Nu verdachte zal worden vrijgesproken van het tenlastegelegde zal de vordering tot tenuitvoerlegging worden afgewezen.

BESLISSING

Het hof:
Vernietigt het vonnis waarvan beroep en doet opnieuw recht:
Verklaart niet bewezen dat de verdachte het ten laste gelegde heeft begaan en spreekt de verdachte daarvan vrij.
Gelast de teruggave aan de verdachte van een personenauto (merk: Opel Astra).
Wijst af de vordering van de officier van justitie in het arrondissement te Amsterdam van 25 september 2012, strekkende tot tenuitvoerlegging van de bij vonnis van de politierechter te Amsterdam van
16 oktober 2010, parketnummer 13-488103-09, voorwaardelijk opgelegde geldboete van € 1.250,00, subsidiair 18 dagen hechtenis.

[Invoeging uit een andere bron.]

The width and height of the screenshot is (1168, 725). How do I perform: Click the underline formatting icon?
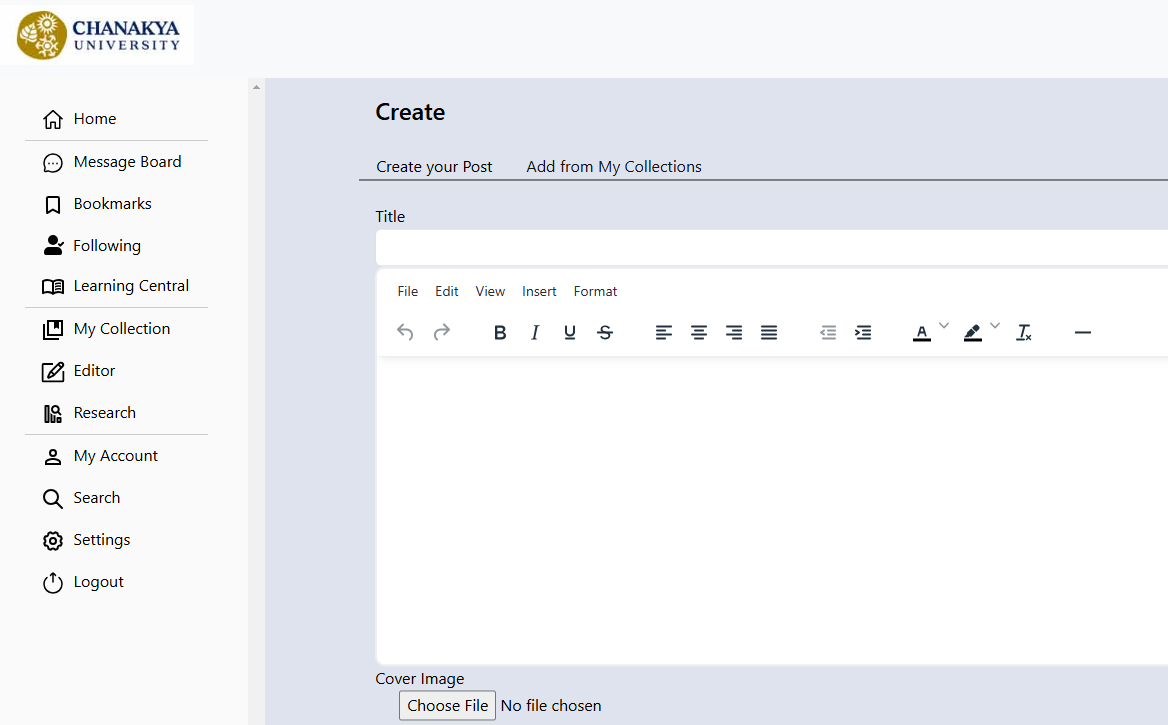pos(570,333)
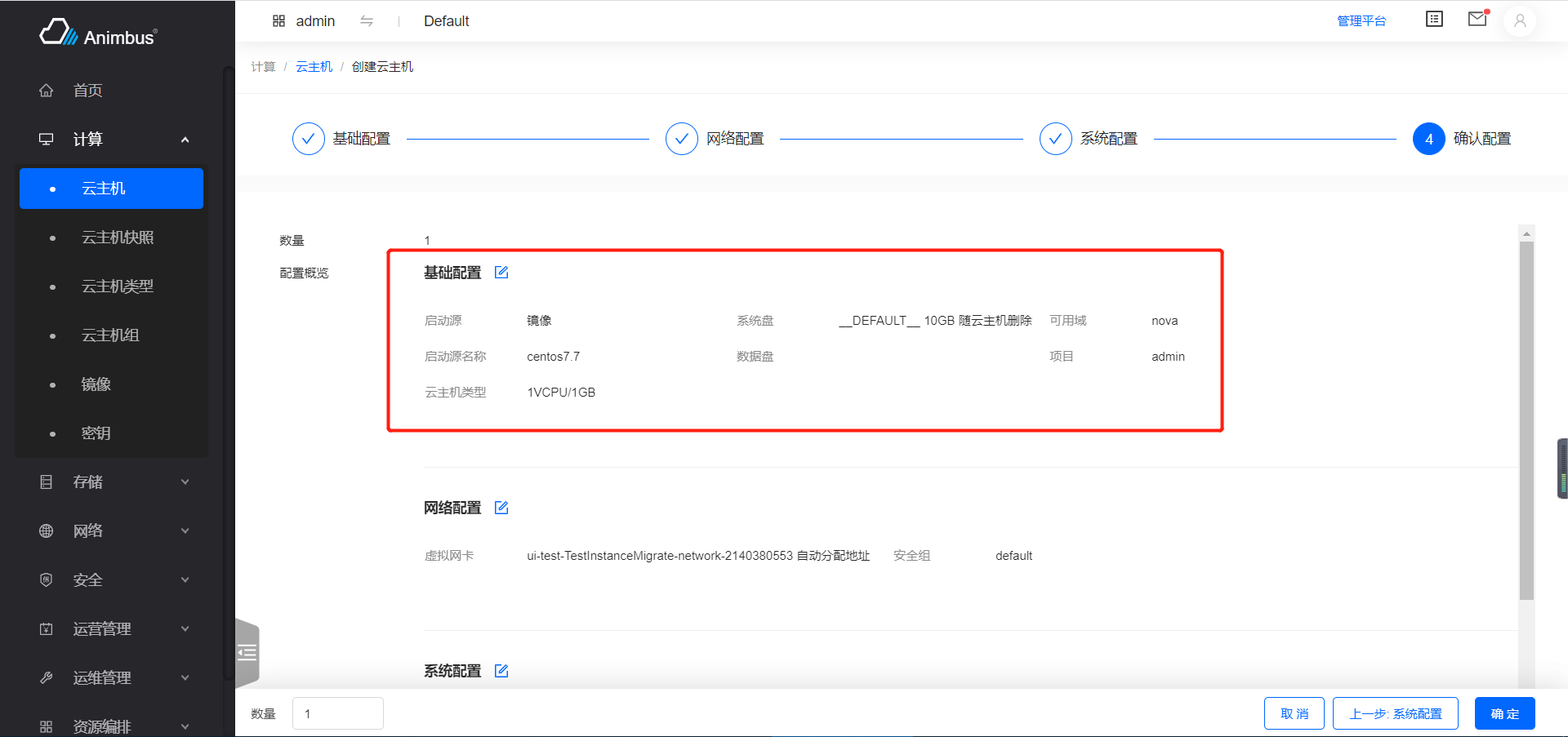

Dit arrest is gewezen door de meervoudige economische kamer van het gerechtshof Amsterdam, waarin zitting hadden mr. D.J.M.W. Paridaens-van der Stoel, mr. P.F.E. Geerlings en mr. A.M.C.C. Tubbing, in tegenwoordigheid van mr. A. Scheffens, griffier, en is uitgesproken op de openbare terechtzitting van dit gerechtshof van 14 november 2014.
Mrs. Geerlings, Tubbing en Scheffens zijn buiten staat dit arrest mede te ondertekenen.